Design que toca ao coração
A forma segue a função’ diz a máxima do design moderno em vigor no século 20. Esse pensamento funcionalista, que foi despindo os objetos, mudou ao longo das décadas e a emoção conquistou seu espaço junto aos criadores. O francês Philippe Starck e o alemão Ingo Maurer são dois exemplos de estrelados designers que adotam essa prática em seus trabalhos. Por aqui, o design que encanta aos olhos e aguça a memória afetiva se faz cada vez mais presente como mostrou a São Paulo Design Weekend, realizada em agosto. Veja abaixo alguns desses exemplos.
Retrato de família
A coleção Imigrante, idealizada pela designer Nicole Tomazi, homenageia seus antepassados. De vime, as peças são fabricadas por artesãos da cidade de Ipê, na serra gaúcha. “Escolhi a matéria-prima para valorizar esse trabalho manual que está se extinguindo. Os italianos que chegaram ao Rio Grande do Sul transformaram o território por meio da manualidade, se apropriando de materiais locais para confeccionar instrumentos e objetos utilitários”, diz Nicole. “É esse hibridismo de culturas que gera o novo, é a nossa riqueza”, afirma. A linha contempla cestos, fruteiras e bandejas.

Viagem no tempo
Usados em séculos passados para transportar bagagens durante longas viagens marítimas, os baús resgatam uma antiga tradição. Hoje organizam de roupas a documentos e muitas vezes servem de apoio lateral para poltronas e sofás. Na versão do designer Ricardo Graham Ferreira, de oEbanista, a peça foi inserida no aparador Onda, feito de madeira maciça e couro vegetal. Com 47 cm de altura, o tampo do móvel também pode servir de assento.

Dobraduras de metal
Surgido há quase mil anos na corte imperial japonesa, o origami é celebrado até hoje e faz sucesso pelo mundo. O arquiteto paulista Jayme Bernardo, radicado em Curitiba, trouxe essa arte para sua coleção de móveis para a Dieedro e lançou a mesa de jantar Tsuru, na qual a base remete à dobradura de papel do pássaro da sorte.

Jardins inesperados
A tão desejada natureza, fonte de vida e inspiração, vira ponto de atração na linha Life, de Tiago Curioni, cujas superfícies de chapa de aço são revestidas com placas de líquens provenientes das florestas dos países do norte europeu. A produção ocorre em parceria com a empresa italiana Benetti Moss, que beneficia o material na Itália, deixando-o em estado de hibernação para não demandar manutenção nem regas, pois o vegetal retira os nutrientes do ambiente no qual está inserido. Na feira Made, sediada este ano no Pavilhão da Bienal, no Parque do Ibirapuera, Tiago lançou duas peças: a mesa lateral com tampo recoberto de musgo avermelhado e o pendente Roof.
______________________________
Instrução dada 1: Reproduza fielmente o trecho do texto sobre design afetivo que começa em "Jardins inesperados" e segue até "o pendente Roof.".
Instrução dada 2: Segundo o texto sobre design afetivo, em que cidade são fabricadas as peças de vime da coleção Imigrante?
Não é preciso consultar os registros.

Registros sobre coordenadas de alvo:
______________________________
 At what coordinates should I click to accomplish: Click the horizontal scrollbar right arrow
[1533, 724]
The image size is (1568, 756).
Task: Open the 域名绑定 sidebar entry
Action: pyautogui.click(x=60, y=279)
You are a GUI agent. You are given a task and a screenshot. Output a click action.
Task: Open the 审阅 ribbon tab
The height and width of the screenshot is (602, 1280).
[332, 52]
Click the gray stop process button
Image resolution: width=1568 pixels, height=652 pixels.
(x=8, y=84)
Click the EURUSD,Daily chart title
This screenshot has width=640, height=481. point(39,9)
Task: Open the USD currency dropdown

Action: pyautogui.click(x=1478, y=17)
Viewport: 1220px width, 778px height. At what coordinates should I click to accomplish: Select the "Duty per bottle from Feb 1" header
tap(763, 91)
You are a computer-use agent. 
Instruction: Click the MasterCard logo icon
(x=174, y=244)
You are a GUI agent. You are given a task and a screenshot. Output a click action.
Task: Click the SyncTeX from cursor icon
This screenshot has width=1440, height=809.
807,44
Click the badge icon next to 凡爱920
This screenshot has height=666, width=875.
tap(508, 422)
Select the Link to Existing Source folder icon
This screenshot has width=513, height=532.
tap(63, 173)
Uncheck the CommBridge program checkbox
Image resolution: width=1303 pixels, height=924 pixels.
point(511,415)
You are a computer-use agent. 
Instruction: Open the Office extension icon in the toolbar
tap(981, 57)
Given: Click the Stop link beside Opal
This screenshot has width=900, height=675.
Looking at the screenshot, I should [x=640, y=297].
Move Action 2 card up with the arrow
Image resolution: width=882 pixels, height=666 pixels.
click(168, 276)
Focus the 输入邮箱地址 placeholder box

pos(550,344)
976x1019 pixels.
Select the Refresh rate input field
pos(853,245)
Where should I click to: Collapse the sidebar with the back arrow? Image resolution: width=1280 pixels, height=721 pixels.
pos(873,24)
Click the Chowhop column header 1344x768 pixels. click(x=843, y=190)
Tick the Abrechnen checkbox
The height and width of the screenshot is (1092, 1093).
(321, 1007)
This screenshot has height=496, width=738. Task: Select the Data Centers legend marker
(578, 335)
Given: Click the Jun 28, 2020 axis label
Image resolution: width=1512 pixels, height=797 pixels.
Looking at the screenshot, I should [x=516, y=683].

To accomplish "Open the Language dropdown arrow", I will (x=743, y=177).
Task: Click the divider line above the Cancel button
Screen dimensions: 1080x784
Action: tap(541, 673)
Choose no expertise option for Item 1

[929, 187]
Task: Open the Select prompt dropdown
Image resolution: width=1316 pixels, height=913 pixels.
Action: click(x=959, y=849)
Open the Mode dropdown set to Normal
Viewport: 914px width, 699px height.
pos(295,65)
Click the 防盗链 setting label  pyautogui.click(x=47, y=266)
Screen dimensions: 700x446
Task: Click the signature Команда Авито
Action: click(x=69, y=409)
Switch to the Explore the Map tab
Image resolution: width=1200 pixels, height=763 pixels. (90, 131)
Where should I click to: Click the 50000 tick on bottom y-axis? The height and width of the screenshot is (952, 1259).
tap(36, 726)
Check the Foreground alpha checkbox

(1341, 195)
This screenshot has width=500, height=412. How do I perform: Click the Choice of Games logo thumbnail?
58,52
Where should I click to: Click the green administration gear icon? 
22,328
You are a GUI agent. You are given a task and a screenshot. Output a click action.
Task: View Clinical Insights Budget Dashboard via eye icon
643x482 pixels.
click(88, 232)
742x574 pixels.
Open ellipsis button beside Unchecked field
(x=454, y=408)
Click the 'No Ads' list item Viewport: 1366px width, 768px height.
______________________________
Resolução completa 1:
Jardins inesperados
A tão desejada natureza, fonte de vida e inspiração, vira ponto de atração na linha Life, de Tiago Curioni, cujas superfícies de chapa de aço são revestidas com placas de líquens provenientes das florestas dos países do norte europeu. A produção ocorre em parceria com a empresa italiana Benetti Moss, que beneficia o material na Itália, deixando-o em estado de hibernação para não demandar manutenção nem regas, pois o vegetal retira os nutrientes do ambiente no qual está inserido. Na feira Made, sediada este ano no Pavilhão da Bienal, no Parque do Ibirapuera, Tiago lançou duas peças: a mesa lateral com tampo recoberto de musgo avermelhado e o pendente Roof.

Resolução completa 2: Em Ipê, na serra gaúcha.